— Task details —
After locating the line that contains "Screen dimensions: 1032x637" in the records below, write out exactly that line and each line after it through the one that contains "Given: Remove Thịt nạc dăm using trash icon", and nothing else.

[[ Exercise data open ]]

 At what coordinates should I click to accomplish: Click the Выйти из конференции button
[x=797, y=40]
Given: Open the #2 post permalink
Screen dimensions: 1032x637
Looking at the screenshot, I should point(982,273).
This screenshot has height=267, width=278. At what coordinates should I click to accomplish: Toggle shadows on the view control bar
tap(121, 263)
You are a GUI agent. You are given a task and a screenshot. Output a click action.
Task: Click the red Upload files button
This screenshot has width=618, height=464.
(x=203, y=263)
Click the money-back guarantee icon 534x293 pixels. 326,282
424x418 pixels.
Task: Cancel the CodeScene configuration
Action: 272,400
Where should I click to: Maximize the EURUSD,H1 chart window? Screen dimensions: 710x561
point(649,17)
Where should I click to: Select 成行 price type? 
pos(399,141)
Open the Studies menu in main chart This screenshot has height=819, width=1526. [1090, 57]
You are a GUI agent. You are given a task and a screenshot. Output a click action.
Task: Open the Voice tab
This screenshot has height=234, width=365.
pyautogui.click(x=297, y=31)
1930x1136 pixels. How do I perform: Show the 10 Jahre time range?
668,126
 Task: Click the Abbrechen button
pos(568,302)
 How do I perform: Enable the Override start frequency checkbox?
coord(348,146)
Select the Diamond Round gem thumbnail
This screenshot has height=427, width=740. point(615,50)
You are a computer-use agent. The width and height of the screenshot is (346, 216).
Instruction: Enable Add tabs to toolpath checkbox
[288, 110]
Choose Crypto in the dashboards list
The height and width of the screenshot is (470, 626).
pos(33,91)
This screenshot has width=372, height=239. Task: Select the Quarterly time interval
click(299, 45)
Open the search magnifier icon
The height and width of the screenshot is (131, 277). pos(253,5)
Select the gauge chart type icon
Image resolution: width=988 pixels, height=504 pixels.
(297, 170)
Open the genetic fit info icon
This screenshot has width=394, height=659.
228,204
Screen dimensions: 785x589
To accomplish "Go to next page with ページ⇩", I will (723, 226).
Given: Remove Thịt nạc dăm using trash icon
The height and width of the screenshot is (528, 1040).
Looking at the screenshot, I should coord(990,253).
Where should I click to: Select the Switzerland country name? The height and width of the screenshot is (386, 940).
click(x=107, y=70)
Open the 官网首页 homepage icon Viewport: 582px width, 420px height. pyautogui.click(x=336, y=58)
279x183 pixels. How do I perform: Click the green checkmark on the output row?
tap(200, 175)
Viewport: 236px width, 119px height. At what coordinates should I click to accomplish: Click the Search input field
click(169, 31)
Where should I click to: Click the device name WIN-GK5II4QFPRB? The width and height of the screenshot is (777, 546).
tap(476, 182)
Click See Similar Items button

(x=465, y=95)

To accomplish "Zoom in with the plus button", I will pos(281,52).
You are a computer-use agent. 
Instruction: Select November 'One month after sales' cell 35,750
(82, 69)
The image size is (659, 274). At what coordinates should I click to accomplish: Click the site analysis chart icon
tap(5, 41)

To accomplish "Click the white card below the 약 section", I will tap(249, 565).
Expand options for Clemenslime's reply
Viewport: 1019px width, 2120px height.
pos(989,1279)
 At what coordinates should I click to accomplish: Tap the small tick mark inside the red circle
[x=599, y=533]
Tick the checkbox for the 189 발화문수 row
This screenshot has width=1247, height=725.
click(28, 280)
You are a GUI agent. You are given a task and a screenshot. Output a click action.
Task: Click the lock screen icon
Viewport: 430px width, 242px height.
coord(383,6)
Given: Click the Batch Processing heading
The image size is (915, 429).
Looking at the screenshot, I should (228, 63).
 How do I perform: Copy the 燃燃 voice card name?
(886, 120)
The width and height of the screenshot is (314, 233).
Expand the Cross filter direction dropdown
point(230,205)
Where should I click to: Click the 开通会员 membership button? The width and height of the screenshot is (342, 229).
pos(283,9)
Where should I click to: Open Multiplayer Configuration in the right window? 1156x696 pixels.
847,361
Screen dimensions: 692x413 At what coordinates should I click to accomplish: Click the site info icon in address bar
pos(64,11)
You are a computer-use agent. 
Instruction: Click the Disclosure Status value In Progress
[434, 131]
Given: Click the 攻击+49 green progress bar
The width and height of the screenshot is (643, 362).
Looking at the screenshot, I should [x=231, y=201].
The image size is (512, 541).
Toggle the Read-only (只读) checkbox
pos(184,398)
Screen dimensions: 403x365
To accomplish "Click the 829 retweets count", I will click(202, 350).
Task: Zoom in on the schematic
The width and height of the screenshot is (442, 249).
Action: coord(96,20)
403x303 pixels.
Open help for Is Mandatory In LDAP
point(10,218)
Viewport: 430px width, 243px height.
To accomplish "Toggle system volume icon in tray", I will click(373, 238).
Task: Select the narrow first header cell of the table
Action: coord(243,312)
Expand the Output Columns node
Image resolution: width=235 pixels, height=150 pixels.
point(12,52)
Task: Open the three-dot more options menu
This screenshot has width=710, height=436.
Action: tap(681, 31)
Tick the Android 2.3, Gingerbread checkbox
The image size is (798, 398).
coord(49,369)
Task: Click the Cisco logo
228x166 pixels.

[[ Exercise data closed ]]

— Solution —
Screen dimensions: 1032x637
Looking at the screenshot, I should point(982,273).
This screenshot has height=267, width=278. At what coordinates should I click to accomplish: Toggle shadows on the view control bar
tap(121, 263)
You are a GUI agent. You are given a task and a screenshot. Output a click action.
Task: Click the red Upload files button
This screenshot has width=618, height=464.
(x=203, y=263)
Click the money-back guarantee icon 534x293 pixels. 326,282
424x418 pixels.
Task: Cancel the CodeScene configuration
Action: 272,400
Where should I click to: Maximize the EURUSD,H1 chart window? Screen dimensions: 710x561
point(649,17)
Where should I click to: Select 成行 price type? 
pos(399,141)
Open the Studies menu in main chart This screenshot has height=819, width=1526. [1090, 57]
You are a GUI agent. You are given a task and a screenshot. Output a click action.
Task: Open the Voice tab
This screenshot has height=234, width=365.
pyautogui.click(x=297, y=31)
1930x1136 pixels. How do I perform: Show the 10 Jahre time range?
668,126
 Task: Click the Abbrechen button
pos(568,302)
 How do I perform: Enable the Override start frequency checkbox?
coord(348,146)
Select the Diamond Round gem thumbnail
This screenshot has height=427, width=740. point(615,50)
You are a computer-use agent. The width and height of the screenshot is (346, 216).
Instruction: Enable Add tabs to toolpath checkbox
[288, 110]
Choose Crypto in the dashboards list
The height and width of the screenshot is (470, 626).
pos(33,91)
This screenshot has width=372, height=239. Task: Select the Quarterly time interval
click(299, 45)
Open the search magnifier icon
The height and width of the screenshot is (131, 277). pos(253,5)
Select the gauge chart type icon
Image resolution: width=988 pixels, height=504 pixels.
(297, 170)
Open the genetic fit info icon
This screenshot has width=394, height=659.
228,204
Screen dimensions: 785x589
To accomplish "Go to next page with ページ⇩", I will (723, 226).
Given: Remove Thịt nạc dăm using trash icon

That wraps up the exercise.